▶ _EXERCISE AIM_: The answer must consist solely of the lines from the line with "Task: Click the weight input in row 21" to the end of the data below, transcribed exactly and with no pictures.

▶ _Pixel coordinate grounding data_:
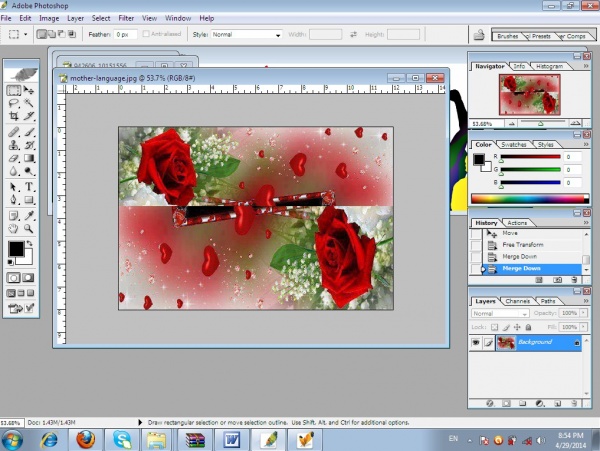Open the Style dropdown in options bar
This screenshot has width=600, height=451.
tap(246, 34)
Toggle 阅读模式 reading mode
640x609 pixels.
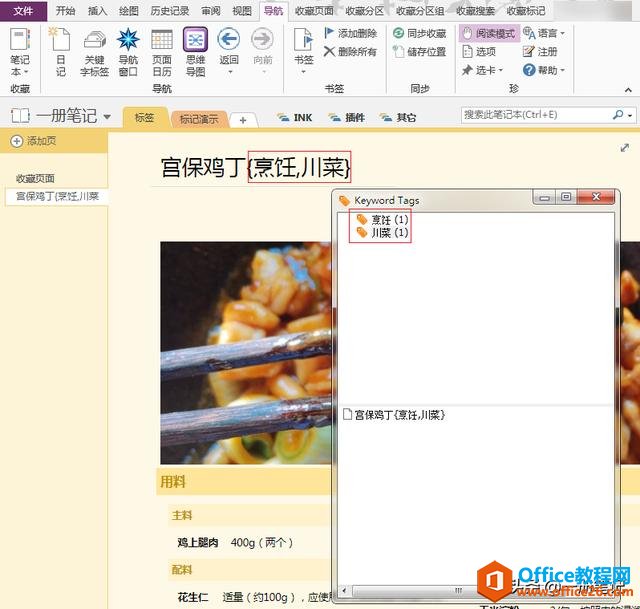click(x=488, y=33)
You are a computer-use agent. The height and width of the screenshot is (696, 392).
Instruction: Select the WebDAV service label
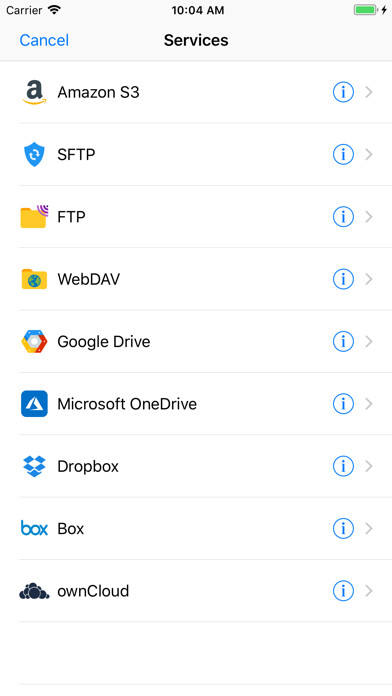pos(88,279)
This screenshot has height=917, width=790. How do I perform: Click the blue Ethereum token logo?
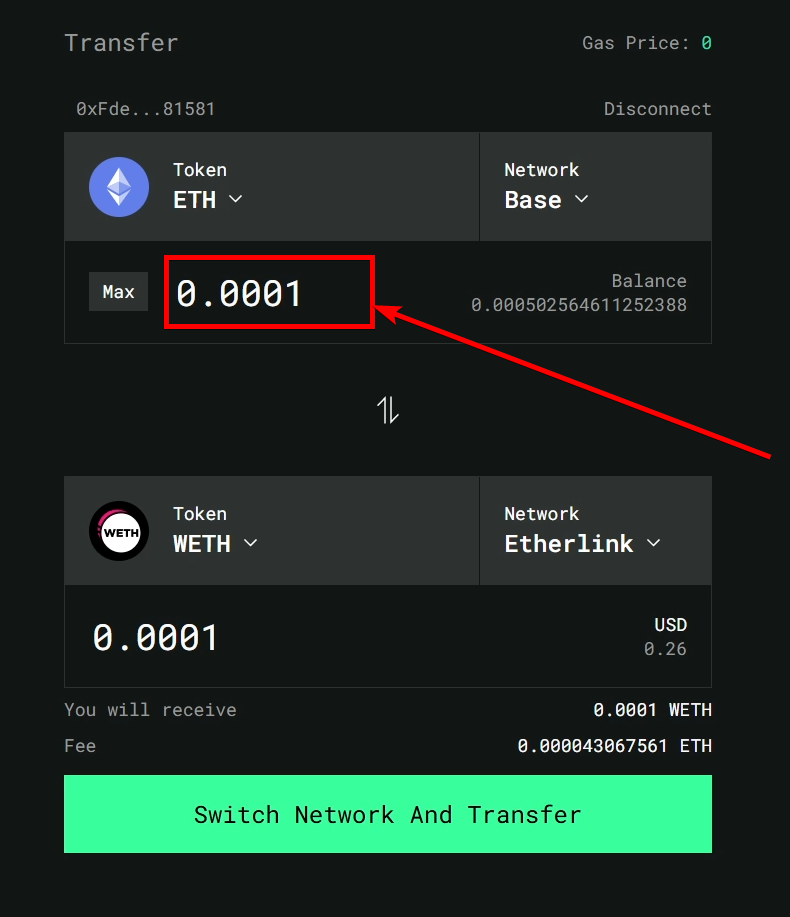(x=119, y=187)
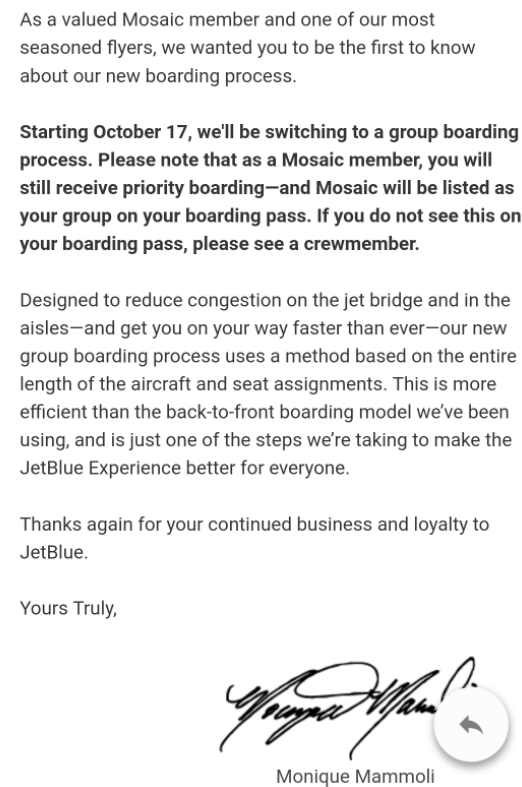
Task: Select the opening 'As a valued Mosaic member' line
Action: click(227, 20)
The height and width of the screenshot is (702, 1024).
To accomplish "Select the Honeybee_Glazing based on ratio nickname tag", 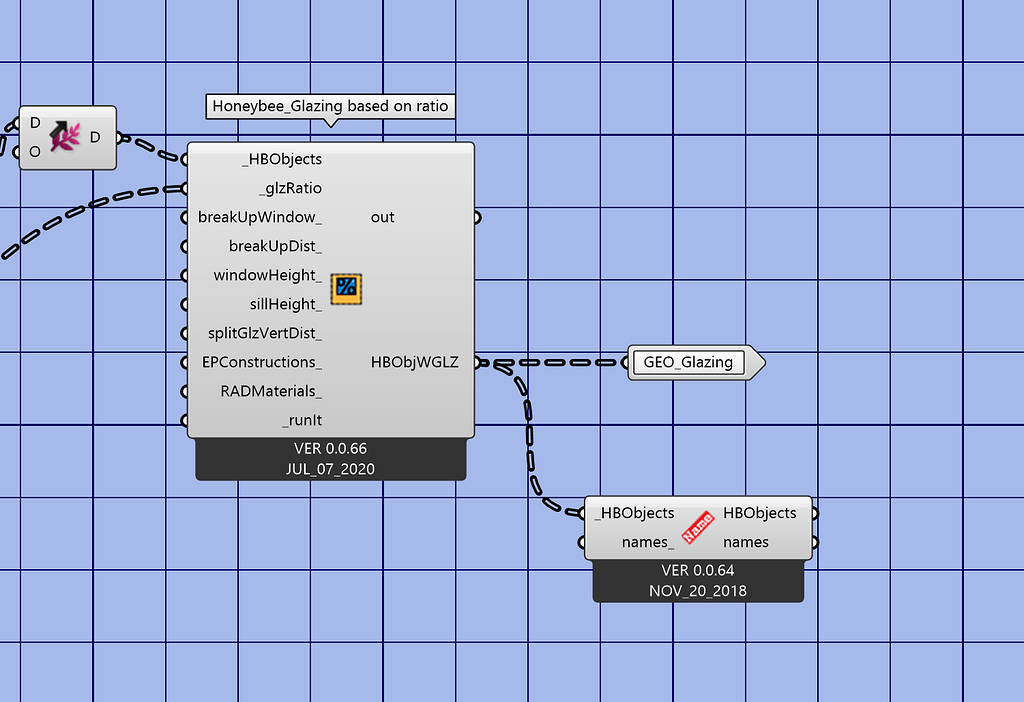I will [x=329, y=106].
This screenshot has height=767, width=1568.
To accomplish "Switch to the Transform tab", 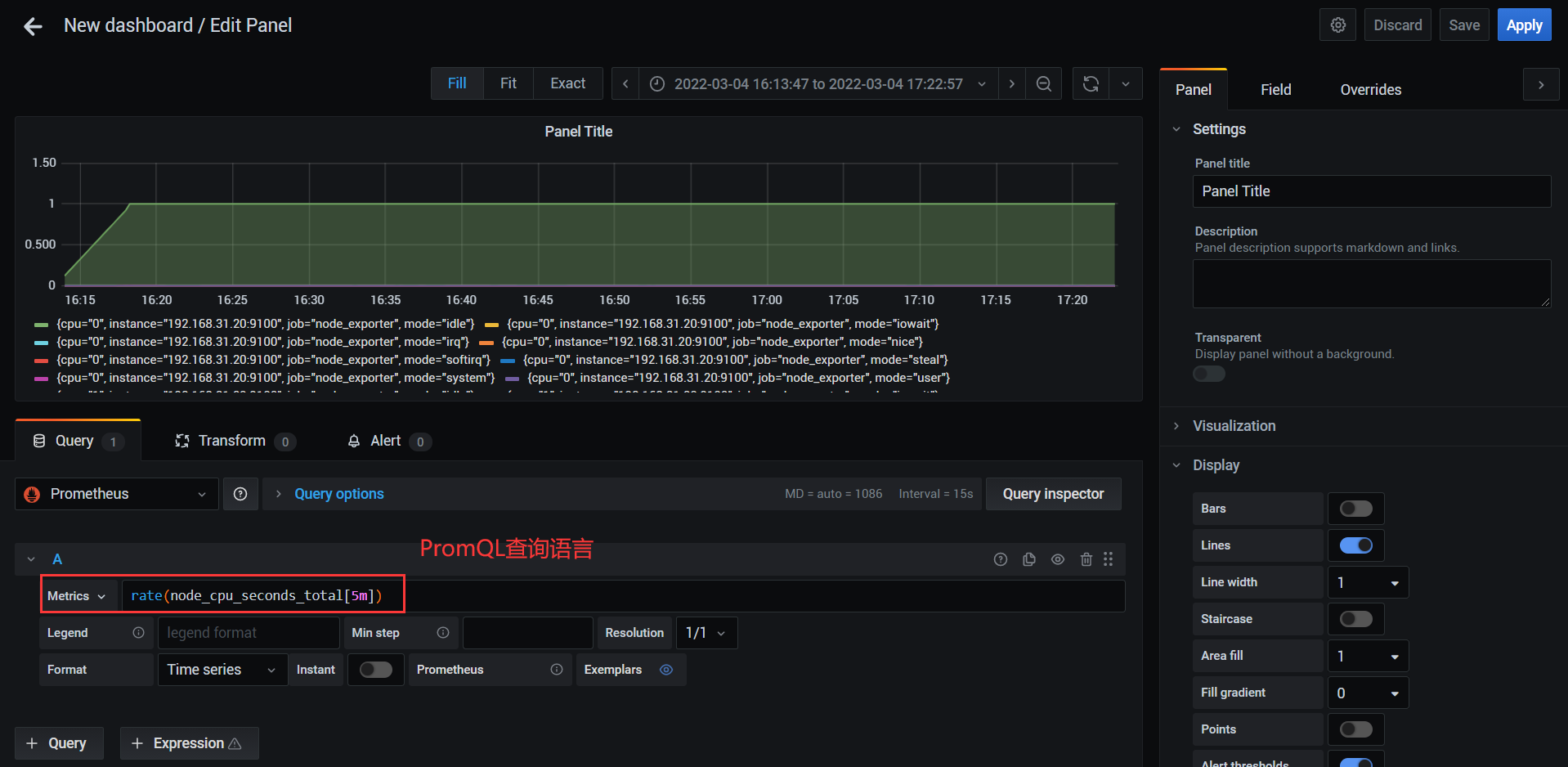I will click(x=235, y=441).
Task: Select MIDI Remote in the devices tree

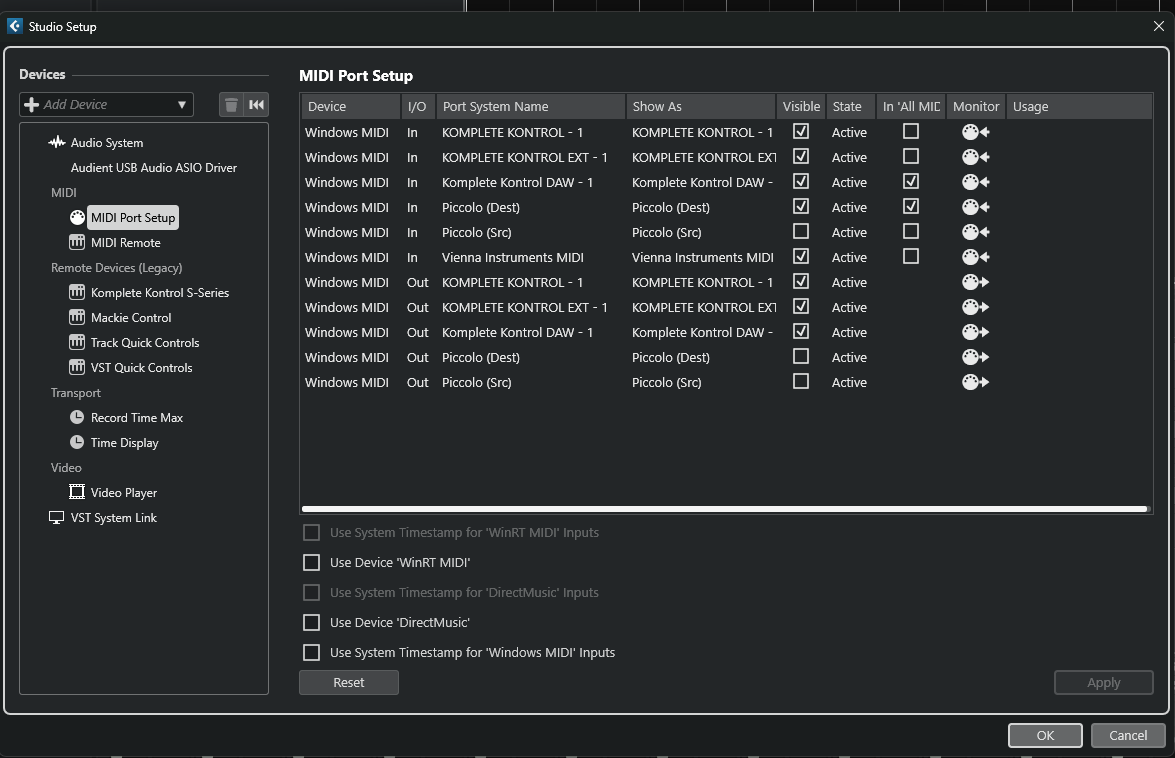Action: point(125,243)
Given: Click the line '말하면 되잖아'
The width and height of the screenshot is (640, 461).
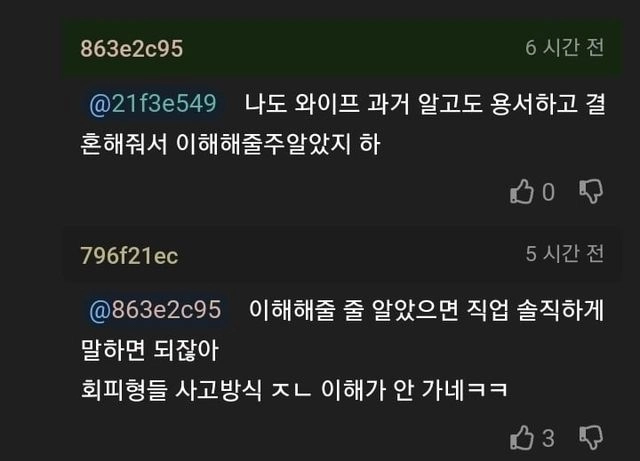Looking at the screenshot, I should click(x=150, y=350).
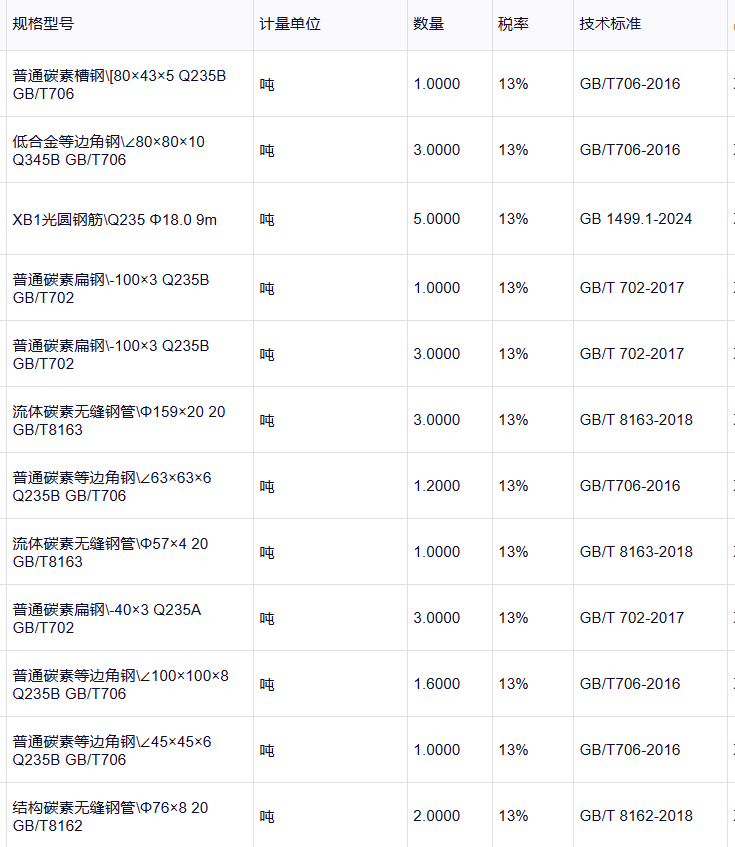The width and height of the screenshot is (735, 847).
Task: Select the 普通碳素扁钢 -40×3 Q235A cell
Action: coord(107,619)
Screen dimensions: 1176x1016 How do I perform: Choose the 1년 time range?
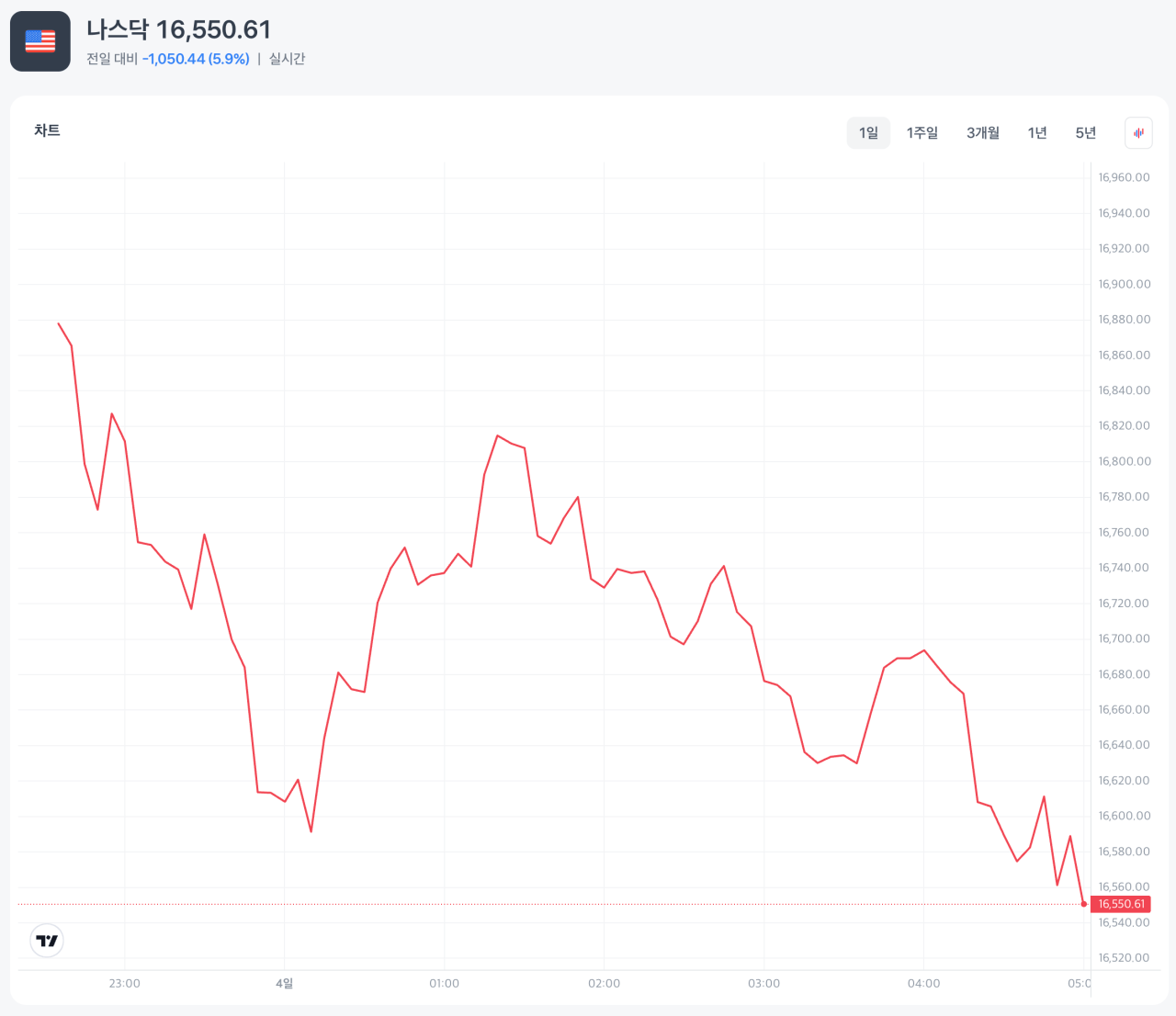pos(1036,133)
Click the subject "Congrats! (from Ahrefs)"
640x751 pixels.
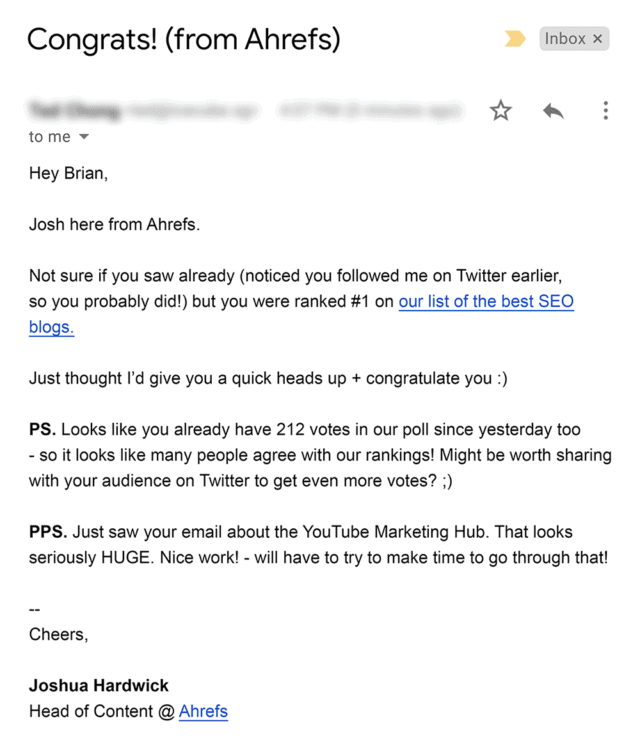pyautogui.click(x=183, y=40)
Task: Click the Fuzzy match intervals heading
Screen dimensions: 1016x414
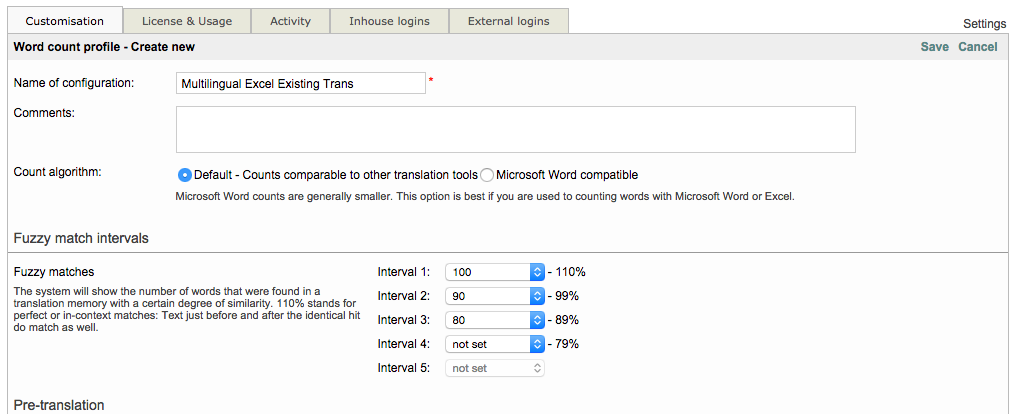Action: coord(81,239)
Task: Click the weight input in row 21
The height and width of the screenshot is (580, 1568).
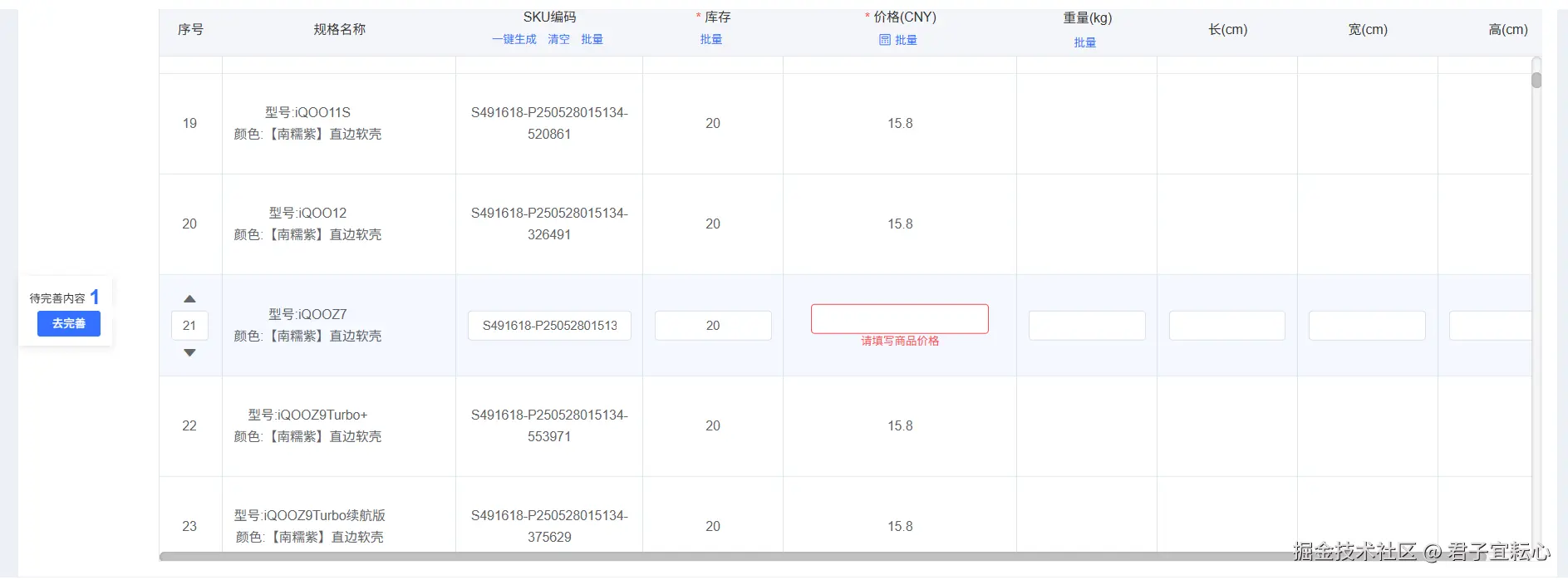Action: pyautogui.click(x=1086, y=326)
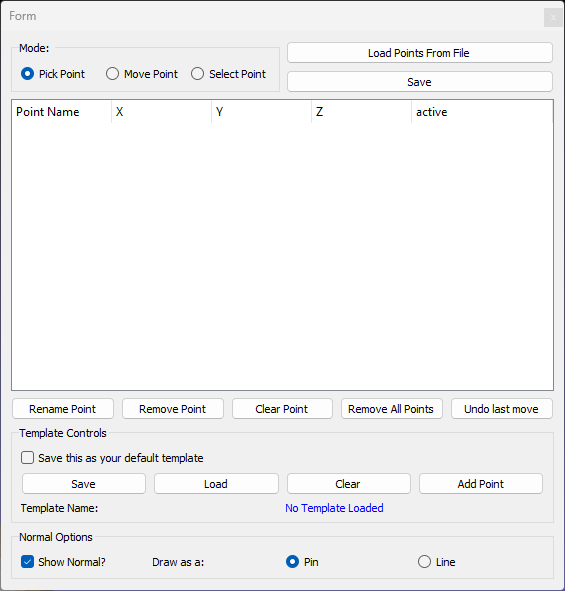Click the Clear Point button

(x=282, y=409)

▶ _RESULT OF THE TASK_:
Task: Click the weight input in row 21
The height and width of the screenshot is (580, 1568).
Action: pyautogui.click(x=1086, y=326)
Click the Clear Point button

(x=282, y=409)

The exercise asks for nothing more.